Top positive review
18 people found this helpful
on 3 August 2010
This book was a revelation to me. The reader swiftly becomes immersed in the amazing world of 1919-21 Ireland. Action is centred on the fictive run-down Majestic Hotel in County Wexford. The establishment is emblematic of the last days of English rule. Owned and managed by an eccentric Unionist, the hotel caters for guests that are largely of that political hue, though there are a few notable exceptions in the character list. The Majestic is an enclave of the ascendancy in an Ireland on the verge of civil war. Life here is viewed through the prism of a young, liberally-minded major just returned from the Great War and planning to marry the proprietor's daughter. His plans are however thwarted by fate. One of many scenes that intrigued me was when a group of Oxford undergraduates stay at the hotel. The proprietor Edward Spencer expects them to support his bigoted, racist views of the native Irish. The visitors, despite their privileged backgrounds, side with indigenous population's wish to break free of the colonial power. Spencer is livid.

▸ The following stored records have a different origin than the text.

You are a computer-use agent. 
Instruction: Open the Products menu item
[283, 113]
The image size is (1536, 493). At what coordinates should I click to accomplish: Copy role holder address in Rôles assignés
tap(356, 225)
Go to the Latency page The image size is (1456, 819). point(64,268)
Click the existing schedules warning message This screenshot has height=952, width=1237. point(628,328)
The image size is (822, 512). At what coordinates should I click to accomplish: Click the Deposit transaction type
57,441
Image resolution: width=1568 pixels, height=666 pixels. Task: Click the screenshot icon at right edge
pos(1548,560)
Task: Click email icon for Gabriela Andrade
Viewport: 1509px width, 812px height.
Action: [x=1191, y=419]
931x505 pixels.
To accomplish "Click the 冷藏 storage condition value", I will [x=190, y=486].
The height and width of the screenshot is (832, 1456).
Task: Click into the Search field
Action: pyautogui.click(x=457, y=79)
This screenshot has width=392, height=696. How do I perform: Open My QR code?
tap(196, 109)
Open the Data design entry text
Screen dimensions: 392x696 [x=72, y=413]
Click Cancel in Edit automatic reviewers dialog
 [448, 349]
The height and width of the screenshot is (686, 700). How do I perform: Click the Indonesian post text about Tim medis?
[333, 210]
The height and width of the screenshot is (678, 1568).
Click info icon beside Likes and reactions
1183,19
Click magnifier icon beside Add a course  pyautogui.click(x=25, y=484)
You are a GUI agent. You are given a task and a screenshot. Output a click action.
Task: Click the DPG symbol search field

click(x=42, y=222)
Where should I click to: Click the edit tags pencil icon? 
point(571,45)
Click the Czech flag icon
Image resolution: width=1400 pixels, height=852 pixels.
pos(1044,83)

The book was awarded the 1970 Man Booker prize in May 2010 because there was no award made that year - something to do with a mix-up in qualification dates. Anyway, unlike most Booker awards, the decision of the judges - in this case, the reading public - was overwhelming. I can see why. It's very funny, quirky, sad, wise and yet analogous of the troubled Ireland of the Nineteen-Seventies, when the book was written. I read the last 250 pages in one sitting. Sadly the author, JG Farrell drowned in a fishing accident in Cork in 1979. He had a reputation for being something of a curmudgeon on colonialism and capitalism. But for all that, the text never preaches and is concerned above all with the intrinsic humanity of the characters. 'Troubles' is part of Farrell's 'Empire Trilogy", the rest of which I cannot wait to savour.